Besuch beim Reinbeker Bürgermeister
Das E-Werk Reinbek-Wentorf, seit Kurzem in E-Werk Sachsenwald umbenannt, macht dem Reinbeker Bürgermeister viel Freude: „Das Werk ist nachhaltig gewachsen, durch das Hinzukommen von Glinde, Barsbüttel und Oststeinbek ist ein arrondiertes Netz entstanden." Stadtwerke werden im Rahmen der Energiewende eine wichtige Rolle spielen, weil es eine Entwicklung hin zu dezentralen Strukturen gibt. Martin Habersaat ergänzte: „'Unser' Stadtwerk ist auch ein Beispiel für ein gut funktionierendes gemeinsames Projekt in Südstormarn und Teilen des Nachbarkreises. Ich hoffe, dass es weiteren den Weg erleichtert."
Im Bereich der Kinderbetreuung ist vor allem der Ausbau von Plätzen für Kinder unter drei Jahren (U3) eine Herausforderung. Der Bundestag hatte beschlossen, dass für 35% der U3-Kinder ein Platz vorhanden sein soll. Gleichzeitig sollen aber alle Eltern einen Rechtsanspruch auf einen Platz erhalten. Das Problem liegt auf der Hand: Gerade in städtischen Bereichen werden 35% da nicht reichen. Für Reinbek prognostizierte Bärendorf einen Bedarf von etwa 50%. Habersaat berichtete von den Plänen Torsten Albigs, im Falle eines Sieges bei der Landtagswahl den Kommunen beim Ausbau zu helfen: „Als Oberbürgermeister der Landeshauptstadt kennt Torsten Albig das Problem und wird zu einer nachhaltigen Lösung beitragen."
Auch andere Bereiche der Bildungspolitik wurden angesprochen.

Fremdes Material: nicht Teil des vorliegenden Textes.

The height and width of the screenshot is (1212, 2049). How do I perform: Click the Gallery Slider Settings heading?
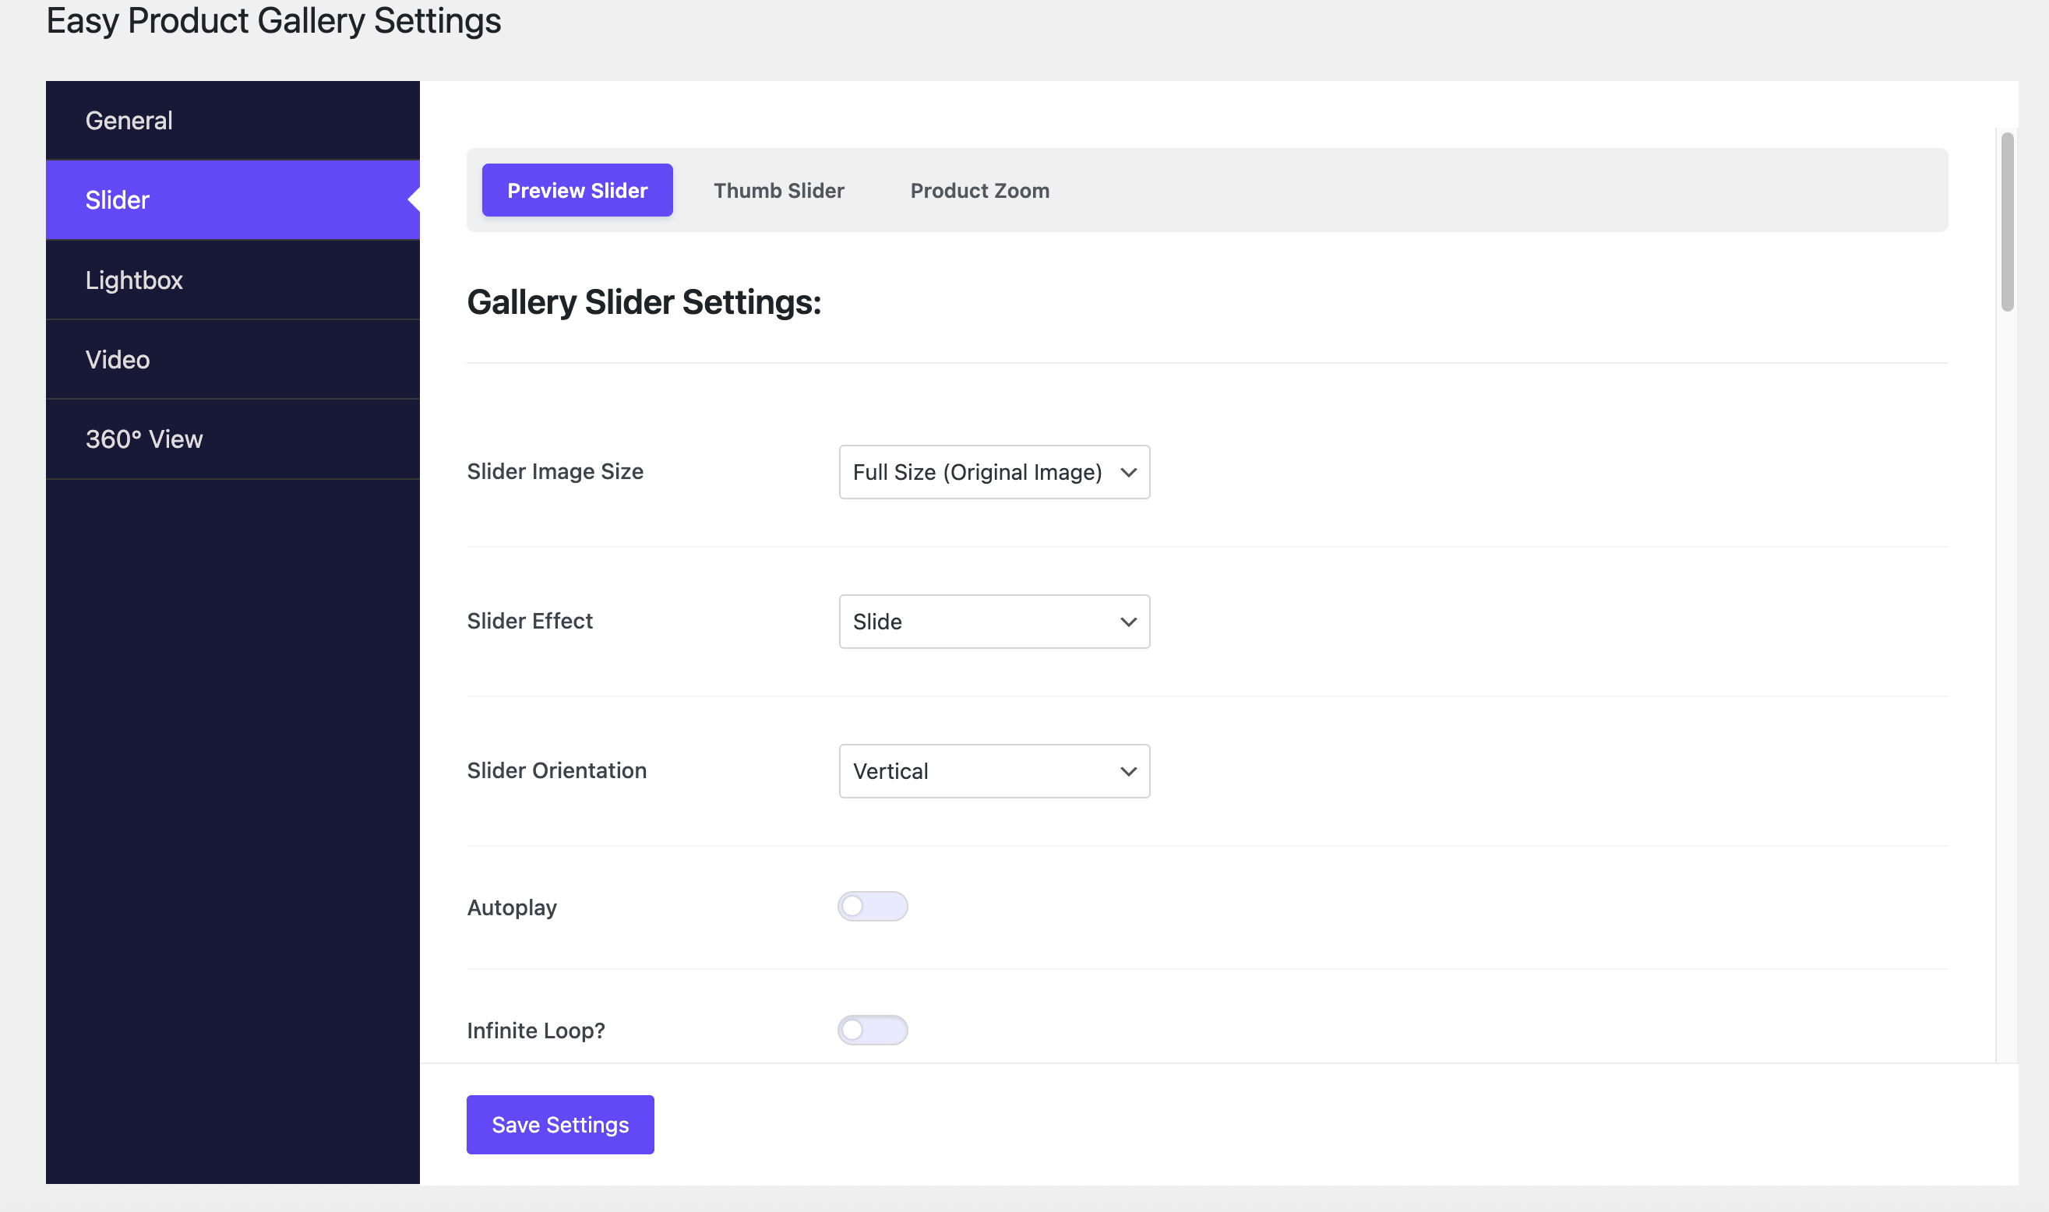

Dabei hatte Martin Habersaat ein doppeltes Interesse: Der bildungspolitische Sprecher der SPD-Landtagsfraktion hat von 2004-2006 sein Referendariat an der Sachsenwaldschule absolviert. Deutlich wurde, dass die Mittel, die Bund und Land für Sozialpädagogen bereitstellen, nur zu einem so geringen Teil in Reinbek ankommen werden, dass es nicht einmal für eine halbe Stelle reicht. „Die Richtung stimmt, aber die Weite noch nicht", waren sich beide einig.
Schließlich ging es um die geplante Novellierung der Gemeindeordnung. Hier bestand Einvernehmen, dass die Regionalplanung aus den Händen des Landes in örtliche Zuständigkeit übergehen sollte. Möglichst mit Städten, Kreisen und dem Nachbarn Hamburg an einem Tisch. Habersaat: "Für mich sind dieses Gespräche mit den Bürgermeistern sehr hilfreich für die Einschätzung der Situation der Kommunen. Ortskenntnisse helfen auch bei vielen Diskussionen in Kiel." Axel Bärendorf nutzte die Gelegenheit, um dem Abgeordneten auf kurzem Dienstweg die Reinbeker Sicht mit auf den Weg zu geben. „Gerade in der Metropolregion sollten wir uns verstärkt um einen besseren Austausch auch über die Landesgrenzen hinaus bemühen. Das betrifft im Wesentlichen Gewerbeansiedelungen, das Bildungswesen und die Regelungen zur Kinderbetreuung. In diesen Bereichen muss ein Austausch mit den angrenzenden Stadtteilen von Hamburg möglich sein."